Page excerpt —
● ● ● ●
I think the one thing I should have tried is good double adjustable shocks on the rear. Do you have any pictures of your launch? If you can try to get a picture that shows the position of the shackles. Once the shackle is forward and aligned with the spring, the rear tires come off. I had all 4 wheels off the ground at one time.
 
I know this is an older thread, and I have not gave any updated info.

I got the car working and hooking really hard with the trans brake. I won the last 4 out of 6 races at my local track this year.

Going to put this info out there for guys having trouble. Just keep in mind that every car is different, and what worked for mine may not for yours.

So, after hours of looking on the internet forums talking about Caltrac tuning, I found a post that made sense to me. On a Ford forum a guy was having the same trouble that I was with getting his Caltrac car to work using a trans brake. Guy on the forum told him that they had found a transbrake car needs to be setup different with the Caltracs.

He said to put a nickels worth of air gap between the spring and the Caltrac bracket, and to run the rear shocks to the stiffer side.

Completely the other direction from what the tech guys at Calvert had been telling me.

I tried it, and I'll be danged if it didn't hook like a bear straight off of the trailer!
Nice and straight with the wheels up even on both sides. worked best with the shocks set on 7 clicks.

with the springs preloaded and the shocks so loose, the car was simply bouncing the tires off the pavement when the trans brake hit them. No different than a basketball.

Hopefully this will help someone else.
 
I know this is an older thread, and I have not gave any updated info.
● ● ● ●
What you will do —
(a) Reproduce the passage of the Caltrac tuning post from "Completely the other" up to and including "of the trailer!".
(b) Summarize the Caltrac tuning post in two sentences.

Data —
● ● ● ●
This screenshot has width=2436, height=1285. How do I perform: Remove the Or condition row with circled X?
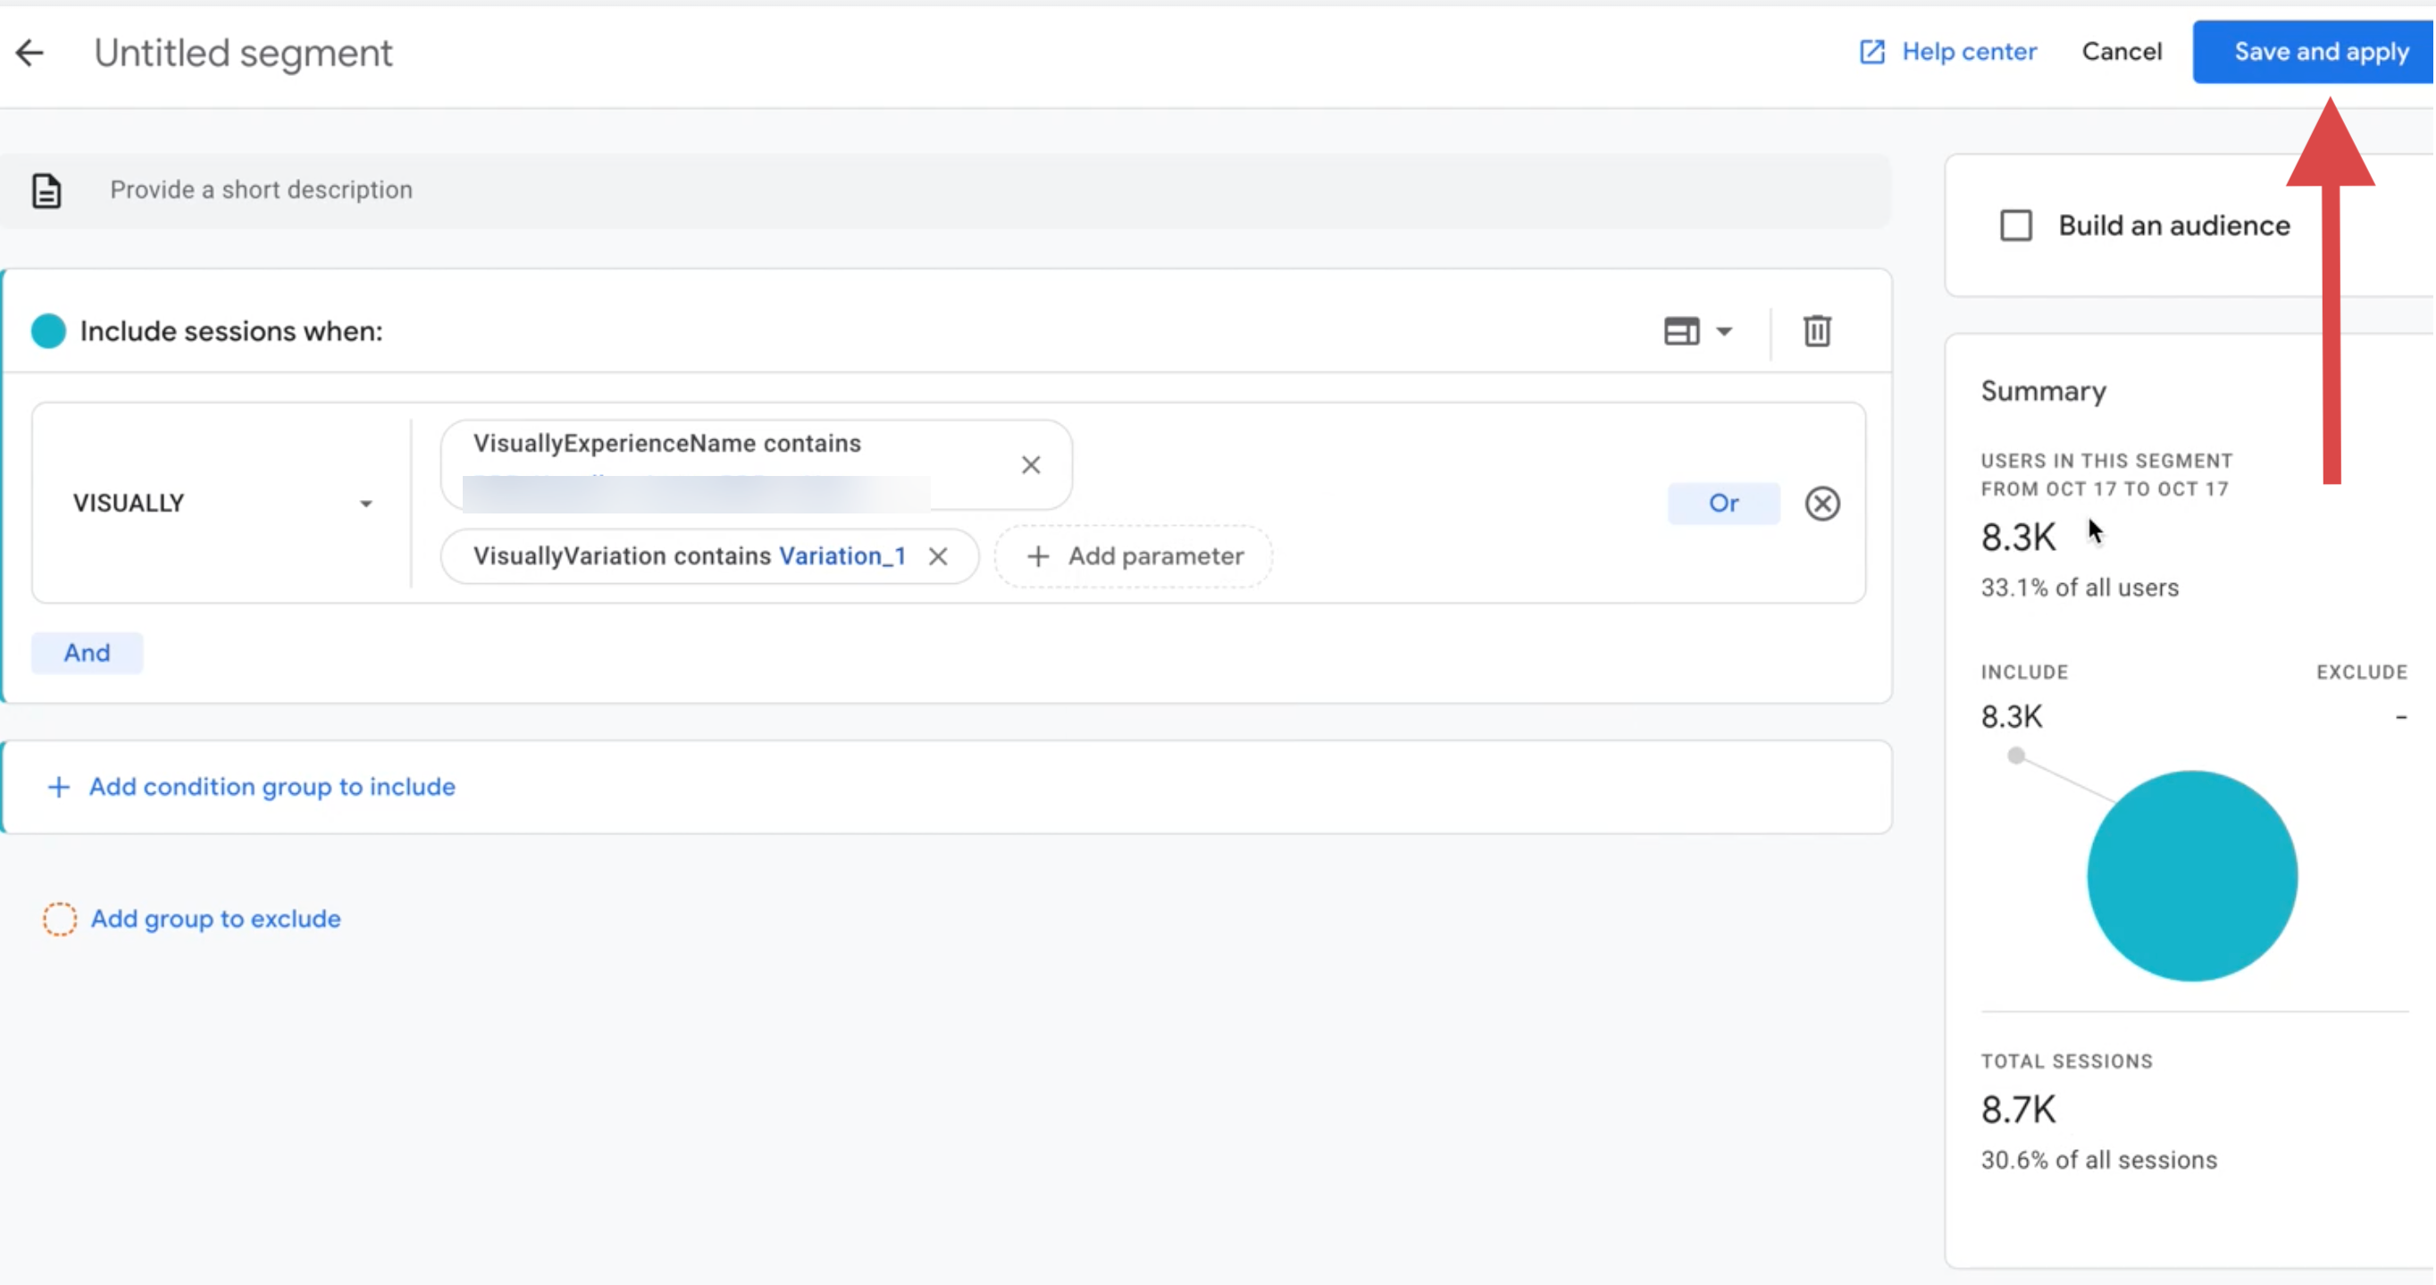(1822, 503)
● ● ● ●
In response —
(a)
Completely the other direction from what the tech guys at Calvert had been telling me.

I tried it, and I'll be danged if it didn't hook like a bear straight off of the trailer!

(b) After trouble getting a Caltrac car to work with a trans brake, the writer followed advice from a Ford forum to leave a nickel's worth of air gap between the spring and the Caltrac bracket and to run the rear shocks on the stiffer side, the opposite of what the tech staff at Calvert had recommended. The car then hooked hard and launched straight with the wheels up evenly on both sides, worked best with the shocks set on 7 clicks, and won the last 4 out of 6 races at the writer's local track that year.